Physicians can confirm the disease through a two-tier blood test. Kalyatanda said that the test isn’t foolproof, and early detection of Lyme disease can still be a challenge for physicians.

‘We have diagnostic tests approved by the CDC, but there can be false-negative results,’ he said. ‘It’s not uncommon for Lyme to be misdiagnosed. We don’t have a test that is extremely efficient for testing early contraction of the disease.’ Lyme disease is treated and most of the time cured with antibiotics, if diagnosed quickly. ‘There are some patients that after being treated, still have symptoms of fatigue. But that’s a small population of the diagnosed,’ Kalyatanda said.’ It’s the cases like Dube’s, which are misdiagnosed or diagnosed too late, that can lead to post-treatment Lyme disease syndrome, which has more severe and often life-long consequences.

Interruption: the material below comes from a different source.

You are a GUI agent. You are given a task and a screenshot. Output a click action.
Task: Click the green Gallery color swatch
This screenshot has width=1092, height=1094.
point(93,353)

Dube said she found compassion in growing online support groups, where thousands of people share stories like hers.

‘There are a lot of people like me who went through hell and have all these issues and complications,’ she said. ‘The general population knows someone who has gone through Lyme disease now. That awareness is helping, but so often it’s still being missed.’ Amanda Hackett, 30, has spent the last 13 weeks at a clinic in Clearwater being treated for Lyme disease.

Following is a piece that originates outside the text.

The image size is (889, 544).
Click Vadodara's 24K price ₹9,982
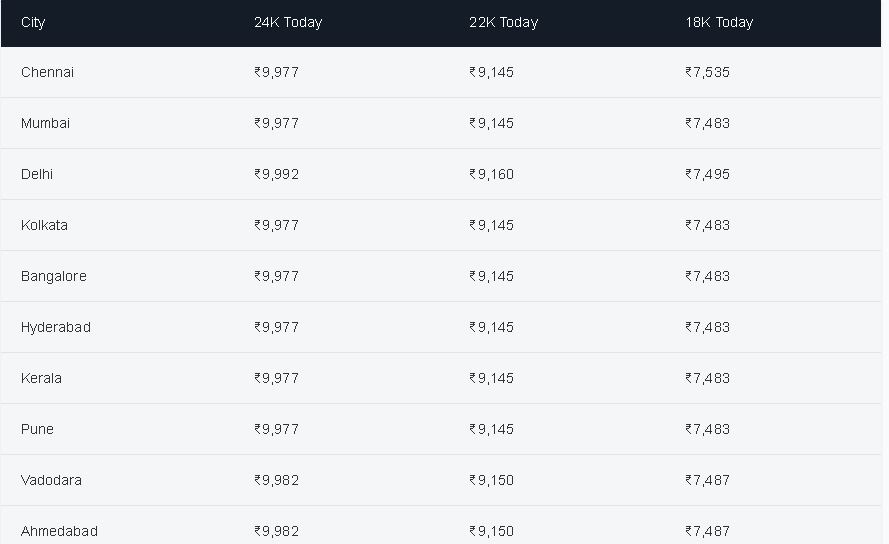point(277,480)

She doesn’t remember contracting it because she never had a visible rash. But she said she could have been bitten by a tick while studying abroad in Austria in 2009, or even earlier, when she worked at a summer camp in upstate New York for 10 years.

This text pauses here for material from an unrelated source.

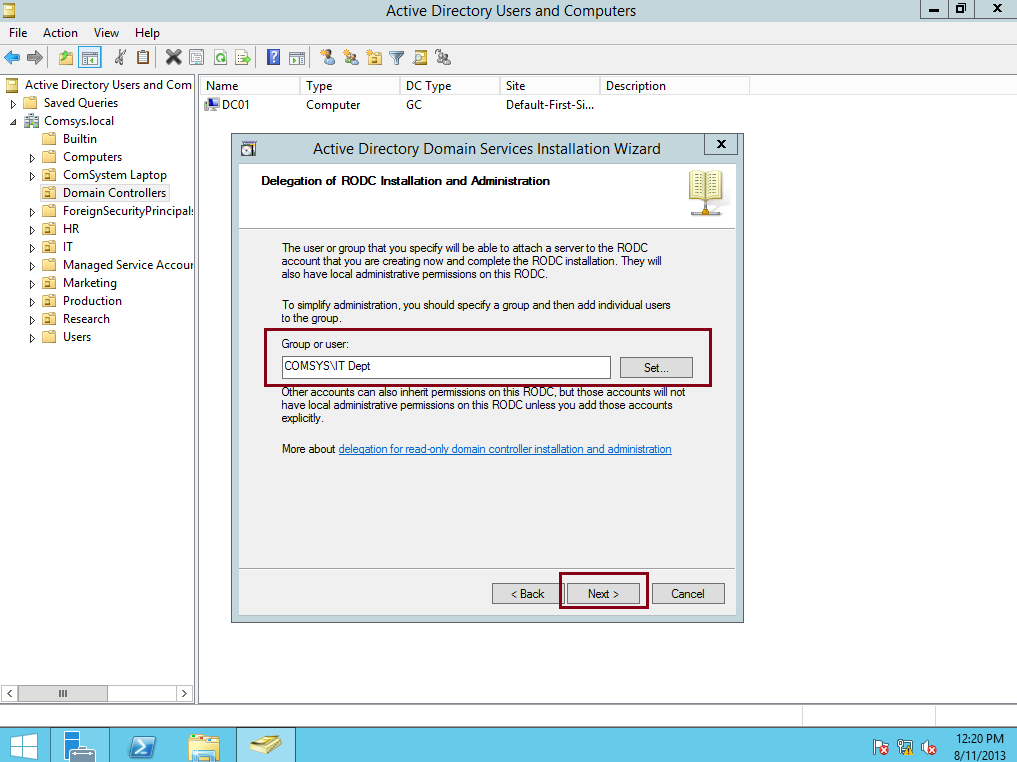
Task: Click inside the Group or user text field
Action: [x=446, y=366]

‘New York is loaded with ticks, so it could have happened anywhere. Maybe even more than once,’ Hackett said. ‘About a month after I got back (from Austria) I started feeling really sick, and never really got better.’ Over the years, doctors thought she had swine flu, ovar- ian cysts, urinary tract infections and migraines. She vomited regularly the first year and then, years later, lost the feeling in her feet.

‘It was always something. And there would always be someone to have some explana- tion that usually boiled down to me being a woman,’ said Hackett, who lives in Syracuse, N.Y. ‘But I could never figure out why this was happening out of nowhere.’ Her trip to the Clearwater clinic comes years after being treated with antibiotics and probiotics, among other remedies that never had a lasting effect. She’s being treated with ozone and vitamin IVs and an ozone sauna now, as well as Pulsed Electromagnetic Field Therapy for inflammation. She said she feels much better.

‘I had been sick and untreated for so long that I had reached an ‘autoimmune’ level where antibiotics weren’t able to help me,’ she said. ‘This disease goes so far beyond just being bit by a tick and getting treated properly.’ She said it’s important for people who have loved ones with Lyme disease to realize it’s something they can’t control and can affect their moods.

‘People with Lyme are living with it wreaking havoc on their entire life,’ Hackett said. ‘They’re just trying to do their best with a disease that no one, nor the public, really understands.’